Four hours after the telephone call, the offender has been caught by the Royal Gendarmerie

On the seventh day of the previous month on the third hour, the Royal Gendarmerie Center received a phone call from a U.S. citizen Peace resident stating his house was robbed while traveling. Then moved a unit of the Royal Gendarmerie under the chairmanship of chief the center to the spot. After previewing a minute some moves initiated to investigate some of the suspects from among the audience of the people of the region.

At precisely seven o'clock pm the offender, who admitted his role in deeds attributed to him, where he had entered the home after the break and the theft of some devices that had been working with the victim, including: a video camera and a computer-type high.

To hide the crime, the offender gave every piece to one of his friends in the region and the other to sell the computer to the Internet club owners in the city. The camera by fate reached the city of Casablanca. In order to continue the search, the Gendarmerie went to both cities and despite challenges and difficulties, were able to retrive these stolen items and the arrest of all who participated in this crime, which has raised great disgust in the soul.

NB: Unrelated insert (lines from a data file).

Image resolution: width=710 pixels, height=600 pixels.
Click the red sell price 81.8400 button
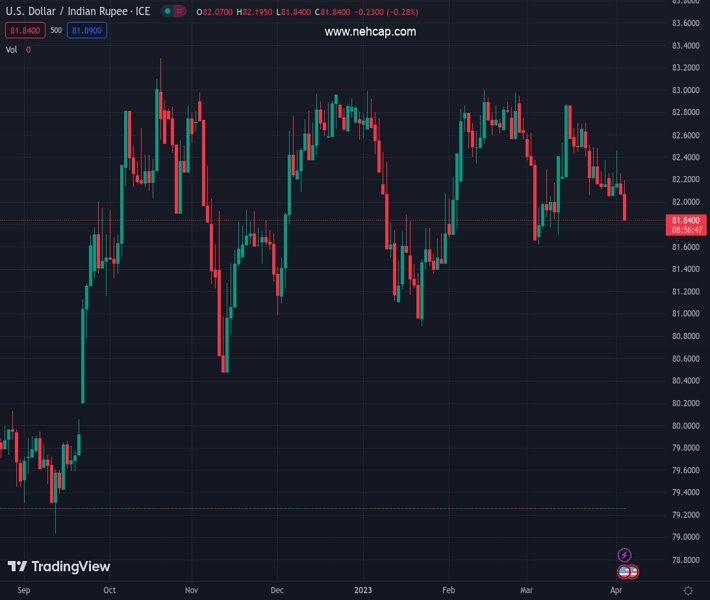pyautogui.click(x=24, y=31)
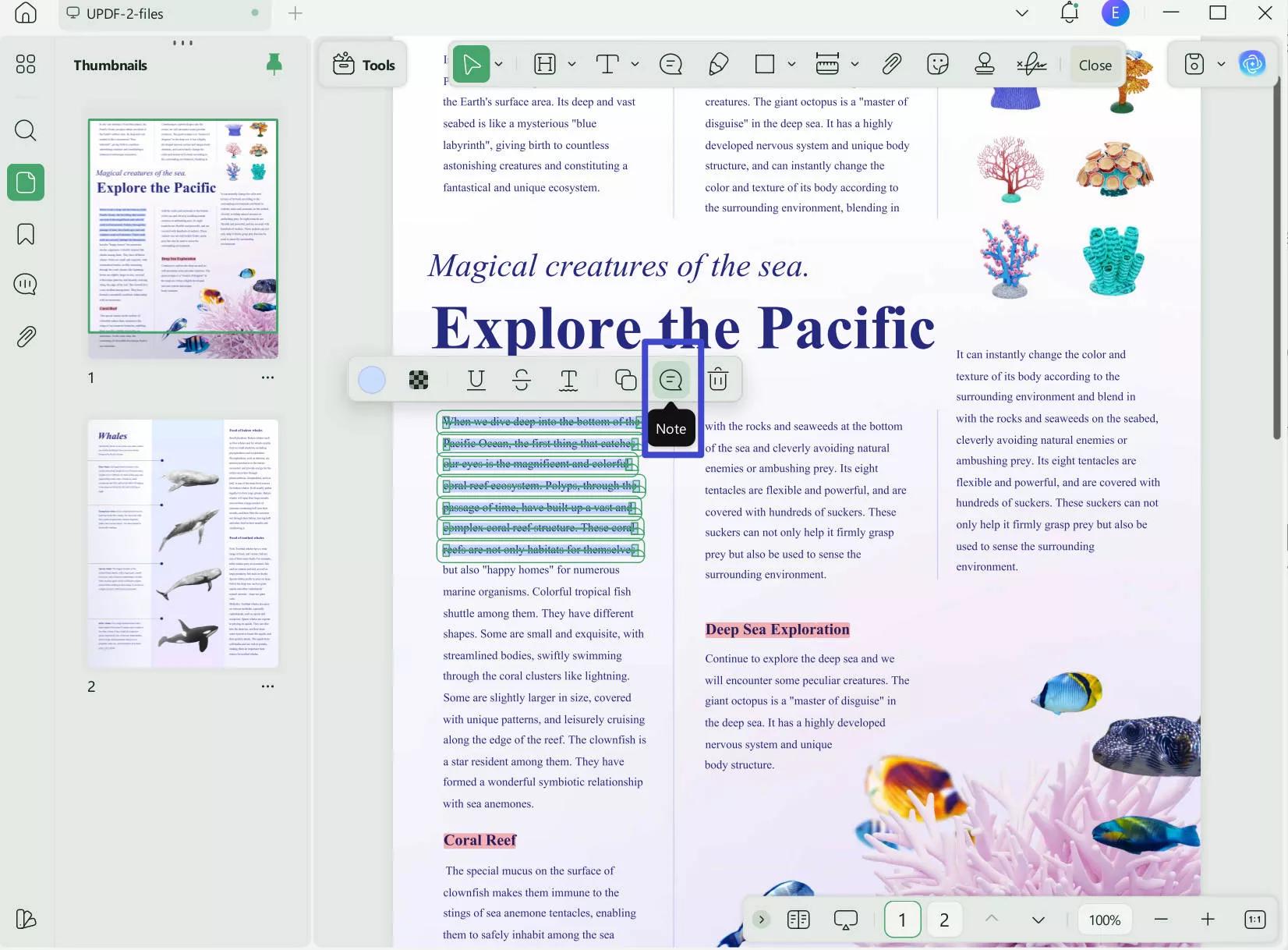This screenshot has height=950, width=1288.
Task: Open the Bookmarks panel tab
Action: pyautogui.click(x=25, y=233)
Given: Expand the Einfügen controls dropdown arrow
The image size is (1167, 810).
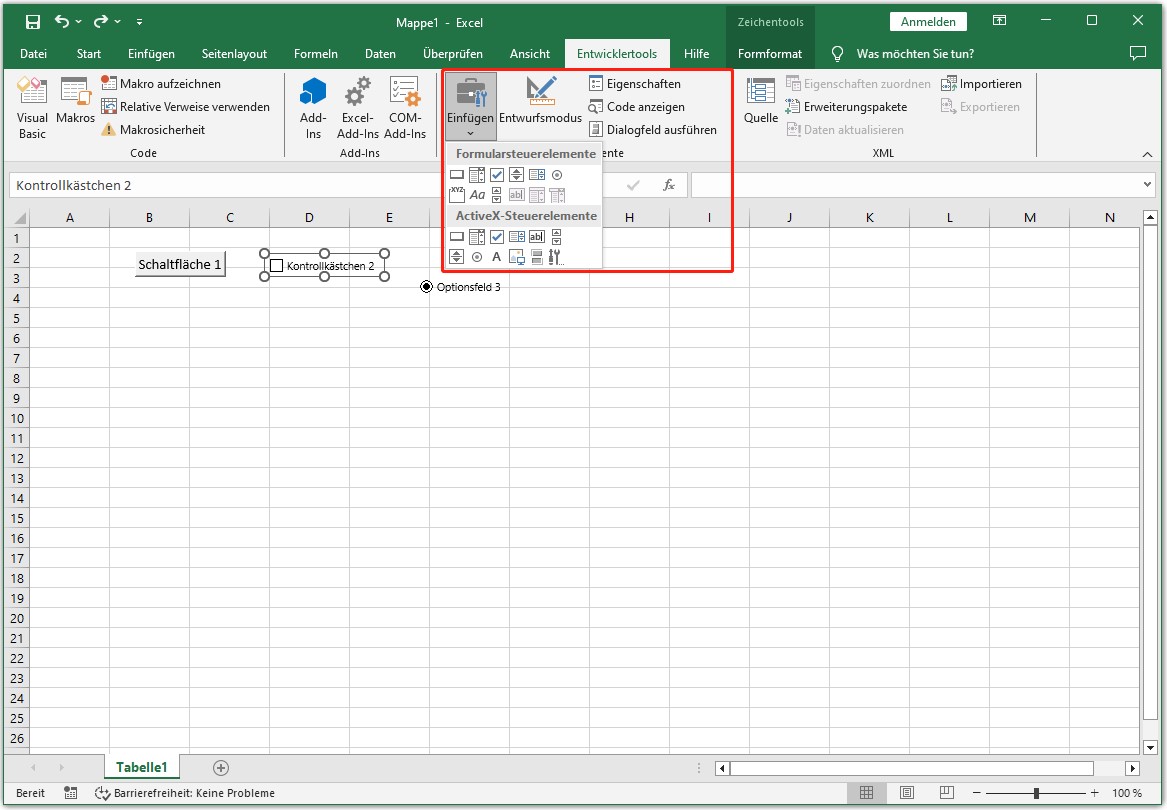Looking at the screenshot, I should [470, 132].
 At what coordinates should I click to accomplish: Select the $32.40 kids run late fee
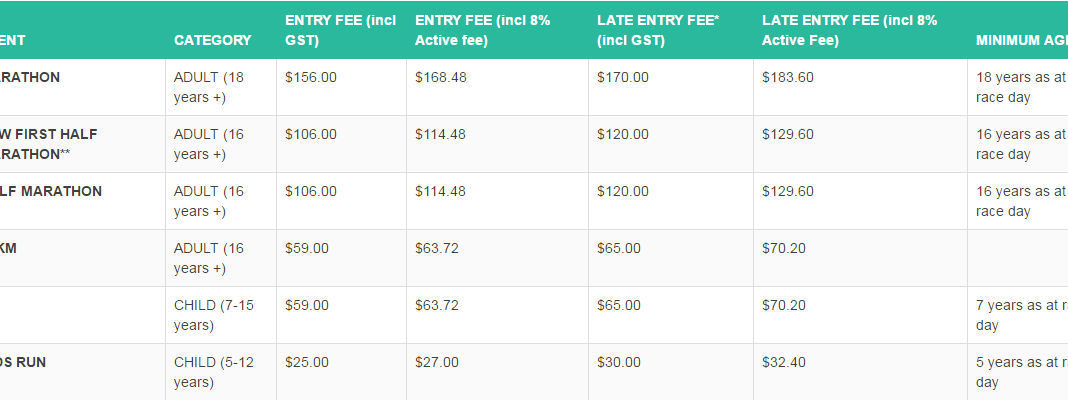tap(783, 363)
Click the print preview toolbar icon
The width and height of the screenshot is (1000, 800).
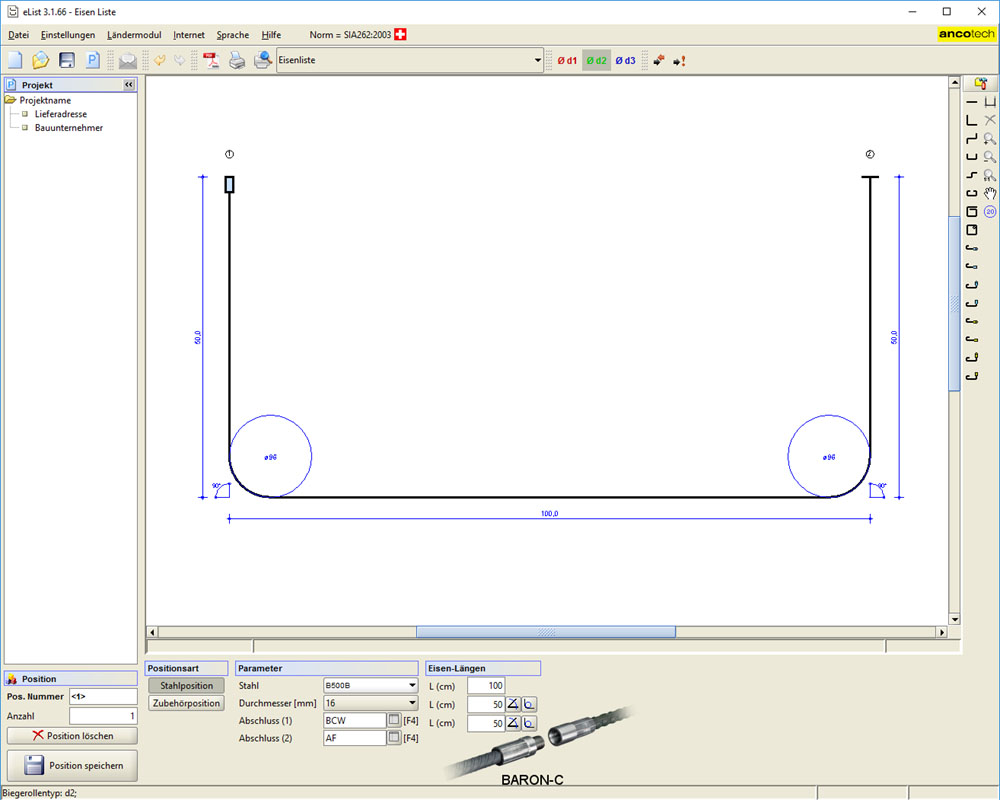[262, 61]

All this happened in a short time and speed the morning the next day, the thing that impressed raised widespread in the mystery of the success of this process.

I have free minutes at the center of the gendarmerie in the right of the offender and his accomplices were brought to the Court of Appeal, Beni Mellal her justice to say in the matter.

This is sure to succeed in such cases significantly reduce the recurrence of crime and to deter all of Salt has the same embarking on such inhuman crimes.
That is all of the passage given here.